[Items listed in a dataset]
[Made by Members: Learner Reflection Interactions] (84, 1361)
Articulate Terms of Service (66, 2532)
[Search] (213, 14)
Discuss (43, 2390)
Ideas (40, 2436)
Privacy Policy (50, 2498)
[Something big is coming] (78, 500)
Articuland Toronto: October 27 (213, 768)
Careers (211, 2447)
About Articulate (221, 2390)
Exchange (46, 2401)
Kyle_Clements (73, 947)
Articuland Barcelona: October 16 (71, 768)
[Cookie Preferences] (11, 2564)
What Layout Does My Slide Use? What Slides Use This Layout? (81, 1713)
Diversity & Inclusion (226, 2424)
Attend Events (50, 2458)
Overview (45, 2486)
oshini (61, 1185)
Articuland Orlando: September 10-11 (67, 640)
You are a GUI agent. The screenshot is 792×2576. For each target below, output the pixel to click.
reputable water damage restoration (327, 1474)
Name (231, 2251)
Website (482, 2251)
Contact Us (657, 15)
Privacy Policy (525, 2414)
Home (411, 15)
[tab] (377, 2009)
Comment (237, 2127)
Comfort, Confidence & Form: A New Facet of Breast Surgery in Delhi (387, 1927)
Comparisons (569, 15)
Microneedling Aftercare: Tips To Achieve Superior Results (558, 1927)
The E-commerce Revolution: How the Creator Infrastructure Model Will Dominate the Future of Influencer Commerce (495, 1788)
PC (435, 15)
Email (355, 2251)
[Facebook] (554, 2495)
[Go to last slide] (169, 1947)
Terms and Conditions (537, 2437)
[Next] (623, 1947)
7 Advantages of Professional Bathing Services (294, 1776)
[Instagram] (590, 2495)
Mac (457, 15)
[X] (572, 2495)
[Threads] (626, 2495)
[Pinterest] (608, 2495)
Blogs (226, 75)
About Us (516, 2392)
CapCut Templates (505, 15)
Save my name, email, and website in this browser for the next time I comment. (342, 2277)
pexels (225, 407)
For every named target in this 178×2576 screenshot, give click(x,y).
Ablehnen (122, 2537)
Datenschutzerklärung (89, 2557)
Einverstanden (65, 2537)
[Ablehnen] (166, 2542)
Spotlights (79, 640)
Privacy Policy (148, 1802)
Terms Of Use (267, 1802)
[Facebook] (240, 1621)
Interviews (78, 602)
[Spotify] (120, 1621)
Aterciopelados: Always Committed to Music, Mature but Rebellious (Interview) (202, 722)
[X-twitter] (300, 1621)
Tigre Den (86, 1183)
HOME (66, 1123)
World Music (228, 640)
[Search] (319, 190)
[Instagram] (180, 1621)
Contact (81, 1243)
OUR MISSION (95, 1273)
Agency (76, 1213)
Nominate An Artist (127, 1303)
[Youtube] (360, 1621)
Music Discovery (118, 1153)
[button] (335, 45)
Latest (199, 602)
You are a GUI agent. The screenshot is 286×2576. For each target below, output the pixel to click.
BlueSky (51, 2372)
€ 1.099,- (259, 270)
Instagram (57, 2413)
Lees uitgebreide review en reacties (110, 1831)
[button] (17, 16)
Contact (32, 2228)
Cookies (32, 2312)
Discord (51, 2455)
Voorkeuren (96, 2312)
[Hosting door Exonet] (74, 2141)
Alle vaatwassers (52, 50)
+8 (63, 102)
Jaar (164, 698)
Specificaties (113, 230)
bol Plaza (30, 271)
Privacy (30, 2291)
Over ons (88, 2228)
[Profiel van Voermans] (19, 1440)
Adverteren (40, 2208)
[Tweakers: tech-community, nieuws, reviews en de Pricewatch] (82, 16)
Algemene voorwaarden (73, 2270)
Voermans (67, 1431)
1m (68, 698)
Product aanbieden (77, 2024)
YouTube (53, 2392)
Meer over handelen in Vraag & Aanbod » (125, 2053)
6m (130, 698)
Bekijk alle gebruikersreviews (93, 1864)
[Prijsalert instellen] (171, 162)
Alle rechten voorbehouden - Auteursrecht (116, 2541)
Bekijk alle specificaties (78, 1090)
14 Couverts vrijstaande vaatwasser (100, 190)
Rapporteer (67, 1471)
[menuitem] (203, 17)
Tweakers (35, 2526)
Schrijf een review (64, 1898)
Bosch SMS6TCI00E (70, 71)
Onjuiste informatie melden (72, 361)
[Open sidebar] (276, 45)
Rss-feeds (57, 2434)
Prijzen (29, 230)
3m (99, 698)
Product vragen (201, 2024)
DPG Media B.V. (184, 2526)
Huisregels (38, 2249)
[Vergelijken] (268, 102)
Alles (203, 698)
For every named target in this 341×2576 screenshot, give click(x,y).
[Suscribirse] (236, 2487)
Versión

→ Task to complete
Only the lines from the one with "Algemene voorwaarden (73, 2270)" through the end of the data belong in the answer, each reproduced exactly.

→ Response to the exercise
Algemene voorwaarden (73, 2270)
Voermans (67, 1431)
1m (68, 698)
Product aanbieden (77, 2024)
YouTube (53, 2392)
Meer over handelen in Vraag & Aanbod » (125, 2053)
6m (130, 698)
Bekijk alle gebruikersreviews (93, 1864)
[Prijsalert instellen] (171, 162)
Alle rechten voorbehouden - Auteursrecht (116, 2541)
Bekijk alle specificaties (78, 1090)
14 Couverts vrijstaande vaatwasser (100, 190)
Rapporteer (67, 1471)
[menuitem] (203, 17)
Tweakers (35, 2526)
Schrijf een review (64, 1898)
Bosch SMS6TCI00E (70, 71)
Onjuiste informatie melden (72, 361)
[Open sidebar] (276, 45)
Rss-feeds (57, 2434)
Prijzen (29, 230)
3m (99, 698)
Product vragen (201, 2024)
DPG Media B.V. (184, 2526)
Huisregels (38, 2249)
[Vergelijken] (268, 102)
Alles (203, 698)
For every named target in this 341×2576 screenshot, give click(x,y).
[Suscribirse] (236, 2487)
Versión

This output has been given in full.